__Task brief__
Copy the lines below exactly, beginning with the line that contains "Click the folder-with-star" and ending after the line that contains "Action: (631, 324)".

__Provided entries__
· · · · · · ·

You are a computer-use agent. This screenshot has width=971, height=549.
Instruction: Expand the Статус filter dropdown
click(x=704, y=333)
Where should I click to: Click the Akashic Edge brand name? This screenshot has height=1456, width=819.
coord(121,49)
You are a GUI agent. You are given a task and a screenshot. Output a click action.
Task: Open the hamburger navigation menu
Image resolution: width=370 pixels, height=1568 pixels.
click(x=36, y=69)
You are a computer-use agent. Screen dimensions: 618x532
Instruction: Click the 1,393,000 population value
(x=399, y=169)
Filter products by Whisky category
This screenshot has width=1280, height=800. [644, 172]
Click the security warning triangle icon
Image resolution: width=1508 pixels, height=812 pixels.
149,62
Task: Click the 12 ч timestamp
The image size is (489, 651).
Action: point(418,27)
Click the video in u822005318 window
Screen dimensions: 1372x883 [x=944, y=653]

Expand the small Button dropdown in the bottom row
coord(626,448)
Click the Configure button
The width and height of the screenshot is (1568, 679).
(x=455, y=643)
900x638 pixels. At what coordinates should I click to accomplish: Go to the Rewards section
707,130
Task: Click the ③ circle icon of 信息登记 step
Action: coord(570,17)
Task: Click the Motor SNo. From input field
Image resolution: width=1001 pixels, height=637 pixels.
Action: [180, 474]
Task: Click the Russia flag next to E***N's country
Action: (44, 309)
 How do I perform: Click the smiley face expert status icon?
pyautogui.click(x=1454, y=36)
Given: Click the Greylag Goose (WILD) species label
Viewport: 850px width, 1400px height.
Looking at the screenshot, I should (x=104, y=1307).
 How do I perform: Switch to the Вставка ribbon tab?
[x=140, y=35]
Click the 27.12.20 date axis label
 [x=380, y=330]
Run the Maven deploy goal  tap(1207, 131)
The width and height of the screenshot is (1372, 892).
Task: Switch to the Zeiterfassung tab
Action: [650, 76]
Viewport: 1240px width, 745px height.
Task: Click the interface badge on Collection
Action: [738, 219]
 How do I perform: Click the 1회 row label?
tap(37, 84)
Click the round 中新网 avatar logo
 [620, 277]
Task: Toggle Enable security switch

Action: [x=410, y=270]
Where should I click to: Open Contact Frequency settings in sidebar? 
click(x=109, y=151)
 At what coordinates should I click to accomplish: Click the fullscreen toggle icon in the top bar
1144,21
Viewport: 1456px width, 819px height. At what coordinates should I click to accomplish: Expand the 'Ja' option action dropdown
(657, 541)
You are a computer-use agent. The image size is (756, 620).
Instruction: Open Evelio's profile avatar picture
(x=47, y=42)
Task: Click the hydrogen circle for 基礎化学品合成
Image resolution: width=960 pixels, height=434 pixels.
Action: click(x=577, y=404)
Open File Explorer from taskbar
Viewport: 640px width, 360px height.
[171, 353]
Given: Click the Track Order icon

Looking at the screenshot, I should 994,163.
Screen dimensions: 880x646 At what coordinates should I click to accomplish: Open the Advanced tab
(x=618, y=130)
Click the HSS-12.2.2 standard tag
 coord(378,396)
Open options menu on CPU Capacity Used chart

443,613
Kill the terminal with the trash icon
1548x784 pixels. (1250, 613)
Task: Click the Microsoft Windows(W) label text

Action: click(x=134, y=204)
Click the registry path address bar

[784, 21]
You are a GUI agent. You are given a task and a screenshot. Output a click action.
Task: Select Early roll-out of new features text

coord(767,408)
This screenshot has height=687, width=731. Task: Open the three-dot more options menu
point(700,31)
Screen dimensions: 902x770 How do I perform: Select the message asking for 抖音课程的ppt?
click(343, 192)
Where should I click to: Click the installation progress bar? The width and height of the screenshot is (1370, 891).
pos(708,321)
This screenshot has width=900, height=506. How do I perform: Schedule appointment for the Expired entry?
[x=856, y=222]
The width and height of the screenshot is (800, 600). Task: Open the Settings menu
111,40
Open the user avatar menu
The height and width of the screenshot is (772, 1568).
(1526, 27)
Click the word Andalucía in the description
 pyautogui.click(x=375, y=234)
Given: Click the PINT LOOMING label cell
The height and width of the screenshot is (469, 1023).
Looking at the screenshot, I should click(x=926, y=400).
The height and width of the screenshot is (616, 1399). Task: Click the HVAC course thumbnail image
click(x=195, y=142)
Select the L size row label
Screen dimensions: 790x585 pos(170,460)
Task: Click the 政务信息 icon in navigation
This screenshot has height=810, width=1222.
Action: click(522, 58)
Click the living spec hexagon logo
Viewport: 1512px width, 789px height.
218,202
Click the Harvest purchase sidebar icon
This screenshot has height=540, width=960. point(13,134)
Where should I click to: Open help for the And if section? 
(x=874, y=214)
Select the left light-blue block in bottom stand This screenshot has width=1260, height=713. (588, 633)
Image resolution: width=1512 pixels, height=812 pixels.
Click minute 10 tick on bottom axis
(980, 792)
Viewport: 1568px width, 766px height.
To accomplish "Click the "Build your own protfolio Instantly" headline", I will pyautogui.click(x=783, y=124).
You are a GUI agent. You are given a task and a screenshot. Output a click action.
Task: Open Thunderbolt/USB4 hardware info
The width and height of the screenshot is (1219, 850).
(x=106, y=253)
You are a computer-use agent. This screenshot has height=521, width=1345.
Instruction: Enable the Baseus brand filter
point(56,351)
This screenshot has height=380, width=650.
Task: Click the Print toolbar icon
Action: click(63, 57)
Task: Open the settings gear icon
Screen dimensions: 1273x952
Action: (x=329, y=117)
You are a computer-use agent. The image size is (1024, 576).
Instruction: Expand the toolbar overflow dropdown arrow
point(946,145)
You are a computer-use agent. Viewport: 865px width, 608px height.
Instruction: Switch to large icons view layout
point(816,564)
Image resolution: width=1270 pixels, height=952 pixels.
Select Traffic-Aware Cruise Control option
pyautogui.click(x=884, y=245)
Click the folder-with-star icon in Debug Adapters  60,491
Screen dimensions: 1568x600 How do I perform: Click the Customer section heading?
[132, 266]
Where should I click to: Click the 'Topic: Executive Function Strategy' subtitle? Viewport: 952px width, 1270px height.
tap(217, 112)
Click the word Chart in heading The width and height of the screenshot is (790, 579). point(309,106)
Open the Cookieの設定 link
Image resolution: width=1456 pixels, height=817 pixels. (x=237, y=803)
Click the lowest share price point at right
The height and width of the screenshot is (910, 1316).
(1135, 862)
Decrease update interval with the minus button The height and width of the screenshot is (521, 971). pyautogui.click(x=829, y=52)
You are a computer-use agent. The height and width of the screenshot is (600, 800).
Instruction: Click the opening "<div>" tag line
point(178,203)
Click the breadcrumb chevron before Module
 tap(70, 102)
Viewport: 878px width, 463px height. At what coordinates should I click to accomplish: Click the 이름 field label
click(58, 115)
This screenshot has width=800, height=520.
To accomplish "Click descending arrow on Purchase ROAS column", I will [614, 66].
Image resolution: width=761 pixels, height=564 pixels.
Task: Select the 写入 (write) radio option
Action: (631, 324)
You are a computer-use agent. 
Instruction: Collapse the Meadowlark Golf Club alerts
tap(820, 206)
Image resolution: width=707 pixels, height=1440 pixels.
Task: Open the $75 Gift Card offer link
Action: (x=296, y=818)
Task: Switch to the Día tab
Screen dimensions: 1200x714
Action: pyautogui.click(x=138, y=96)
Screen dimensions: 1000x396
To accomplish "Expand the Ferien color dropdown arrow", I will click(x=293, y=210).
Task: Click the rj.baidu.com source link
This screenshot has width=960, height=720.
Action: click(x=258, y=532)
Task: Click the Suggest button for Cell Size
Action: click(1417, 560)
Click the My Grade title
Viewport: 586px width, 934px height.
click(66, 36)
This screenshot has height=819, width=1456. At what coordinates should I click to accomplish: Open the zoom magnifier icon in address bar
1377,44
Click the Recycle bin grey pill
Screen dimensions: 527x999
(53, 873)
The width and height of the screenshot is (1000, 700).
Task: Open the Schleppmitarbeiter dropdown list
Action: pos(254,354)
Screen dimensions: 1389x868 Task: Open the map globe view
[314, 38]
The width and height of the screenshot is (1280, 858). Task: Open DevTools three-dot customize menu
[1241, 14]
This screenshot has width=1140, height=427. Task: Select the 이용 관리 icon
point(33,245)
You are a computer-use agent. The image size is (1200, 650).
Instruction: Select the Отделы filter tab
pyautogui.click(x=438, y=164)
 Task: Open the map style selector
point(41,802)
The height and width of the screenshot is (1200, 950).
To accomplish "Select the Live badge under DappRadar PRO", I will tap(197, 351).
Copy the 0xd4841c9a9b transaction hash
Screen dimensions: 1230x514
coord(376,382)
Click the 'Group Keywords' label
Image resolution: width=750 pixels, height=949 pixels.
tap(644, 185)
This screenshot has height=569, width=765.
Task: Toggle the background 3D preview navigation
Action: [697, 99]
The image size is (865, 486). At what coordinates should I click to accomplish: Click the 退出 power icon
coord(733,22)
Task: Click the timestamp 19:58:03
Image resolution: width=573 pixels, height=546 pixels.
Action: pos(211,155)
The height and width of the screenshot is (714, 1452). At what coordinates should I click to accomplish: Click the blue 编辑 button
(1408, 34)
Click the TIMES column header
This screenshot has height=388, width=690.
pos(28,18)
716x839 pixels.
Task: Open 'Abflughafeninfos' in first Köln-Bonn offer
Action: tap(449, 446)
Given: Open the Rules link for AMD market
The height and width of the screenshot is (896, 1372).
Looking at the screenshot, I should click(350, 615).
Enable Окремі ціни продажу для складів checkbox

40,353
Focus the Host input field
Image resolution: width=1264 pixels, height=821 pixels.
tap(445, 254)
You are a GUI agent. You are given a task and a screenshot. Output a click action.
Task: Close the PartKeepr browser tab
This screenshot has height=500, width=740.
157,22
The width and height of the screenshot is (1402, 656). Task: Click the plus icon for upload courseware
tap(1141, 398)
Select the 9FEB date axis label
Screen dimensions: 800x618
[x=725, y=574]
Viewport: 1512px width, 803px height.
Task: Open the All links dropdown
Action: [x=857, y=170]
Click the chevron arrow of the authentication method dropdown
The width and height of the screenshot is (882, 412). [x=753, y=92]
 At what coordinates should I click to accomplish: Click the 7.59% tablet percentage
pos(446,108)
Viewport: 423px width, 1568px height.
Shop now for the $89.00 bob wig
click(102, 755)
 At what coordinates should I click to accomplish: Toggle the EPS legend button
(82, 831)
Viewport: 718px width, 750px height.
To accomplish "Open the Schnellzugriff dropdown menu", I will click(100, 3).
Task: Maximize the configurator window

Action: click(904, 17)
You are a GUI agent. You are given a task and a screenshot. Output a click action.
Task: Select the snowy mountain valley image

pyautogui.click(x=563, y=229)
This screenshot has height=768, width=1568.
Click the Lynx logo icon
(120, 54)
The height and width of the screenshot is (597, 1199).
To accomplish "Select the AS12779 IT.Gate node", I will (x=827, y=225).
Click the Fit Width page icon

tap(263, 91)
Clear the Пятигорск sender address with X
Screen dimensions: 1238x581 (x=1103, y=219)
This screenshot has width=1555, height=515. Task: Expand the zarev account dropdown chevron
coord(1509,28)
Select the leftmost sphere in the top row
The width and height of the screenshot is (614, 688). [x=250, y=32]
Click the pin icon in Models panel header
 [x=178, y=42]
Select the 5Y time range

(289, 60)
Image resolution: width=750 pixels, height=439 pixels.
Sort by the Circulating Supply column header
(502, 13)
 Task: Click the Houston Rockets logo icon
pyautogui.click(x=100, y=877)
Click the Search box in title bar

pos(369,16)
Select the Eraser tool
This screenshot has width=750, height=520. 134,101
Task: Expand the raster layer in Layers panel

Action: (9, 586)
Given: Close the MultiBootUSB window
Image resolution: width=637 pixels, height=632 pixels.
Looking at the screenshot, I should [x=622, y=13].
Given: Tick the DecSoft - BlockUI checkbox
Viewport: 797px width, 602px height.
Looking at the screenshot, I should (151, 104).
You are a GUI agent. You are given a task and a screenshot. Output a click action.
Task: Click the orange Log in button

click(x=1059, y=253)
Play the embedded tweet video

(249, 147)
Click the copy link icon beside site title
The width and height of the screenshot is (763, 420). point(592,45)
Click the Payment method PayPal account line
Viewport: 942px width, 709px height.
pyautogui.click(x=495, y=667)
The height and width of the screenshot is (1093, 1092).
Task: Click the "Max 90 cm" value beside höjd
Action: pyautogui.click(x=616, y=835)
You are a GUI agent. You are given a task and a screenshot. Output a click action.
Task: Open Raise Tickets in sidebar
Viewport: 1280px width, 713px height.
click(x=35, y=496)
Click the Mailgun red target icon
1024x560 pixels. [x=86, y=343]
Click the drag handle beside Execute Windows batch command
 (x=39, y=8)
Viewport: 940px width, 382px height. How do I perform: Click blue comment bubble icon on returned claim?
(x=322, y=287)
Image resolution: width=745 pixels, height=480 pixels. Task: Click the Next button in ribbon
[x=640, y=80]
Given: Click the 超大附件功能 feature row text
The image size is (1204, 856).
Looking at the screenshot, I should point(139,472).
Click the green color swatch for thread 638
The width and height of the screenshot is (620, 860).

· · · · · · ·

__Correct response__
Click the folder-with-star icon in Debug Adapters  60,491
Screen dimensions: 1568x600 How do I perform: Click the Customer section heading?
[132, 266]
Where should I click to: Click the 'Topic: Executive Function Strategy' subtitle? Viewport: 952px width, 1270px height.
tap(217, 112)
Click the word Chart in heading The width and height of the screenshot is (790, 579). point(309,106)
Open the Cookieの設定 link
Image resolution: width=1456 pixels, height=817 pixels. (x=237, y=803)
Click the lowest share price point at right
The height and width of the screenshot is (910, 1316).
(1135, 862)
Decrease update interval with the minus button The height and width of the screenshot is (521, 971). pyautogui.click(x=829, y=52)
You are a computer-use agent. The height and width of the screenshot is (600, 800).
Instruction: Click the opening "<div>" tag line
point(178,203)
Click the breadcrumb chevron before Module
 tap(70, 102)
Viewport: 878px width, 463px height. At what coordinates should I click to accomplish: Click the 이름 field label
click(58, 115)
This screenshot has width=800, height=520.
To accomplish "Click descending arrow on Purchase ROAS column", I will [614, 66].
Image resolution: width=761 pixels, height=564 pixels.
Task: Select the 写入 (write) radio option
Action: (631, 324)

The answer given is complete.